La libertà in fondo Ezio Bosso se l’era costruita, giorno dopo giorno, da quando la malattia aveva toccato il suo corpo, in un accanimento di dei crudeli. La libertà che si crea anche in spazi angusti in cui si è relegati, in luoghi così poco confortevoli, in realtà così asfissianti, in corpi debilitati che non rispondono ai comandi. La libertà, in questo caso, è come un uccello che si libra in volo, e la mente, il cuore, i sensi, librano con esso, e si vede allora il mondo là sotto, si vedono gli uomini affannarsi per ritagliarsi libertà più blande, fumose, si vede la storia dell’umanità che è sempre la stessa, oppressione, doveri, obblighi, ricerca di un senso, di affetto.
La libertà che Ezio Bosso ha saputo trovare, come fosse su quell’uccello magico librato in volo, come se fosse salito davvero sulle sue ali, è stata condivisa. Grande parola, la condivisione. E ha fatto vedere altri mondi, altre prospettive, anche questa, prospettiva, è una grande parola. La disabilità può essere accentuata in una persona che ha tutto, ad esempio, se questa è carente di umanità, di passione. Una persona con un corpo malato, ma con l’animo pieno di vita, può sentirla quella vita vibrare, nutrimento per sé e per gli altri. Questione di prospettiva, appunto.
Da quella prospettiva, in cui gli dei crudeli sono stati spiazzati, Ezio Bosso ha fatto qualcosa di unico. Gli dei crudeli non conoscevano tutto, non conoscevano la forza e la bellezza, della musica ad esempio, e di come questa possa oltrepassare tanti confini, percorrere mari, oltrepassare montagne, non sottoposta a nessuna restrizione, nessun condizionamento. Non conoscevano la forza, l’umiltà, la leggerezza, l’ironia. E si sono sentiti spiazzati.
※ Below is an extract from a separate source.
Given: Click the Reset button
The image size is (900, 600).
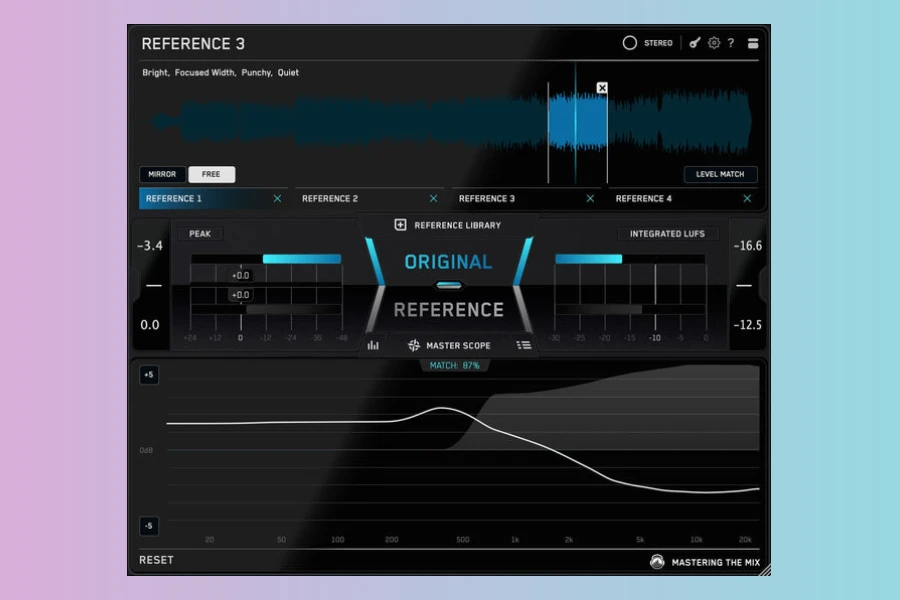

Gli dei crudeli hanno perso. Anche se quell’albero ora resta solo, in attesa di un abbraccio che non ci sarà mai. Ma un giorno qualcuno gli passerà accanto, ed ascolterà un brano. Con le sue antenne grandi, l’albero sentirà una musica, particolare. Allora capirà: quell’abbraccio ora c’è, la musica è di quell’uomo, è venuto da lui, sotto un’altra forma, quella che rimarrà anche con noi, per sempre.